Quienquiera que fuera el que lo seguía, o no era muy bueno en eso o quería que Galdar reparara en su presencia. Las pisadas no eran sigilosas, como lo serían las de un ladrón o un asesino. Y había en ellas algo de marcial: enérgicas, acompasadas, firmes.

Al llegar a una zona arbolada, Galdar se apartó ágilmente a un lado y se ocultó detrás del tronco de un árbol grande. Las pisadas se detuvieron. Galdar estaba seguro de que la persona lo había perdido de vista y se quedó estupefacto hasta lo indecible al ver que un hombre se dirigía directamente hacia él.

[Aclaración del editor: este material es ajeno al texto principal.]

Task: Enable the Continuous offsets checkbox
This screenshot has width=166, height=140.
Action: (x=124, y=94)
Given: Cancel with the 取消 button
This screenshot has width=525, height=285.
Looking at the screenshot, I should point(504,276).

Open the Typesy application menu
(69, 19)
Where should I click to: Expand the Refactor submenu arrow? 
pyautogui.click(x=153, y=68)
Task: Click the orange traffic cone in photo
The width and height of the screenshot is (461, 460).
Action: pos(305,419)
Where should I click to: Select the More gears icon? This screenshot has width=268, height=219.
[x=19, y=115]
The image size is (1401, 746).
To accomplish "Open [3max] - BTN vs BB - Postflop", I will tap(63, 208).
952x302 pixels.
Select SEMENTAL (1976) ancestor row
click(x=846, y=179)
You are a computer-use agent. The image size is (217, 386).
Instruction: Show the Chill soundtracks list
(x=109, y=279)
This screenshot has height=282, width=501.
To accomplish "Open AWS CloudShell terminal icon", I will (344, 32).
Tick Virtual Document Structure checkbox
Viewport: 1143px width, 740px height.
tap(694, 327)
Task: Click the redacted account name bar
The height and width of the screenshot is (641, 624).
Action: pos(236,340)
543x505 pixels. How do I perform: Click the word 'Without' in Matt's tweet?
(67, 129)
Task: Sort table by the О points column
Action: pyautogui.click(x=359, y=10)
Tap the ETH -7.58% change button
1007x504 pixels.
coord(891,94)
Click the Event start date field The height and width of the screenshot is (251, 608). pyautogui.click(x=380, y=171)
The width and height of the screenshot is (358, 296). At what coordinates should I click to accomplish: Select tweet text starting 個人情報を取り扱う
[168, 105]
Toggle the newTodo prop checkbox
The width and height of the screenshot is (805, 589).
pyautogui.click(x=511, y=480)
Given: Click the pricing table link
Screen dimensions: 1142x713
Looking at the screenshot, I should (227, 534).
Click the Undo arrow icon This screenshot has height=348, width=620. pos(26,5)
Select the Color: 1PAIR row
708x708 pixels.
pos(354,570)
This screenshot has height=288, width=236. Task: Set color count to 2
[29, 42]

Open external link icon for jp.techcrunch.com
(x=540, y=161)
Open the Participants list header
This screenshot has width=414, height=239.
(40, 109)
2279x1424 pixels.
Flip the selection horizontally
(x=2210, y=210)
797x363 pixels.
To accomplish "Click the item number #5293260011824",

El hombre alzó la mano, saludando.

Galdar empezó a responder al saludo de forma instintiva. Se detuvo, ceñudo, y puso la mano sobre la empuñadura de la espada.

—¿Qué quieres? ¿Por qué me sigues como un ladrón? —Al observar con más atención al individuo, Galdar lo reconoció y se indignó—. ¡Sucio mendigo! Apártate de mí, escoria. No tengo dinero...

El minotauro no acabó la frase. Estrechó los ojos. Su mano se ciñó con fuerza sobre la empuñadura y desenvainó a medias la espada.

—¿No cojeabas antes? ¿Dónde está tu muleta?

—La dejé porque ya no la necesitaba —contestó el mendigo—. No quiero nada de vos, señor —añadió con tono respetuoso—. Tengo algo que daros.